From: Grégoire Sutre
Subject: Re: [multiboot] command-line format
Date: Sun, 17 Jan 2010 19:02:16 +0100
User-agent: Thunderbird 2.0.0.23 (X11/20091027)

Hi Robert,

Thanks for your detailed explanation, it was really helpful to me. I understand that for compatibility with some platforms, GRUB must provide a way to specify two potentially different file parameters:

(a) the GRUB path to the booted file; this path does not appear in the multiboot command-line. (b) the path that shall be passed to the booted file; this path (if any) is the first argument in the multiboot command-line.

However, my first post in this thread was more about the multiboot specification itself. In light of your explanations, I would re-phrase my suggestion as follows: in the multiboot specification, require that the first argument of the MB command-line be a path to the booted file *in a notation that is specific to the booted kernel*. Or, if this is too constraining or too confusing, simply ask that the first argument is an informative string that does not contain kernel options (i.e. it can safely be skipped). This way, the specification would be closer to the reference implementation (GRUB Legacy), and, more importantly, to what multiboot-compliant kernels already *assume* about the format of the command-line (NetBSD, OpenSolaris, Xen, others?).


For GRUB 2, this could be implemented by a multiboot command that, by default, behaves as GRUB Legacy, but also offers a way to modify the implicit first argument of the multiboot command-line. Something like:

multiboot $path[;$ospath] ...

(a) $path is the GRUB path to the booted file.
(b) $ospath is the path that shall be passed to the booted file.

By default, if there is no ';' in the first argument, $ospath is set to the value that GRUB Legacy would have used.
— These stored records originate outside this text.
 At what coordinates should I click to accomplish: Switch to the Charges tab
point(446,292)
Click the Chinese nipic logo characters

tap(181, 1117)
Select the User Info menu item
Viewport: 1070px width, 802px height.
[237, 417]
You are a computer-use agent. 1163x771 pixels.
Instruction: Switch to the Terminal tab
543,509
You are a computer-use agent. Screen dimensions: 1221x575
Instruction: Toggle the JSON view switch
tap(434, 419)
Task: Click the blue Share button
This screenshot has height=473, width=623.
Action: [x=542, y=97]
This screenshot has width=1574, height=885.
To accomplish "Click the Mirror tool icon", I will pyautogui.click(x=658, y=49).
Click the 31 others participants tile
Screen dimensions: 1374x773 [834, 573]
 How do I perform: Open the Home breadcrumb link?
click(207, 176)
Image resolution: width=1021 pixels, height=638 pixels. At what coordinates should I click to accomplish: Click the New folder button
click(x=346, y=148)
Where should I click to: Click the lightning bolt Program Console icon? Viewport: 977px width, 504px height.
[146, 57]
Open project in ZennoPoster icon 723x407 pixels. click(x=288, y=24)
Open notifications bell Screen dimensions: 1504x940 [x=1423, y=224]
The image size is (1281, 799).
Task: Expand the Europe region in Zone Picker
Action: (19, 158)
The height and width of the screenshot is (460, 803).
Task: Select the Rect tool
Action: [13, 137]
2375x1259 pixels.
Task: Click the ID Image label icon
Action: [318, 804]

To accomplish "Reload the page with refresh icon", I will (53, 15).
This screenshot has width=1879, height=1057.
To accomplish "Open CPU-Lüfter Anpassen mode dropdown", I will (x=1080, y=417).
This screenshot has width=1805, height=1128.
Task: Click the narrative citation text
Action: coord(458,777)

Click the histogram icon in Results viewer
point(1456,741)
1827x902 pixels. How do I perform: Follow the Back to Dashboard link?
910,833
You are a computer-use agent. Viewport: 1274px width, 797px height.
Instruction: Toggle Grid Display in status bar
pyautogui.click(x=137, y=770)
Maybe a GRUB shell variable `multiboot_ospath' would be better than this ';' marker.

This way, we keep the extra flexibility of having different paths, but we also:

- keep backward compatibility with GRUB Legacy: kernels can still assume that the first argument of the multiboot command-line is not a kernel option. - don't force users to repeat the path for kernels that are happy with the way GRUB Legacy worked (all of them except OpenSolaris?). I agree that this point is of no concern to most users, but in some cases grub-mkconfig does not work (e.g. grub-mkconfig does not support --root-directory at the moment), and some users prefer the flexibility of the command line anyway.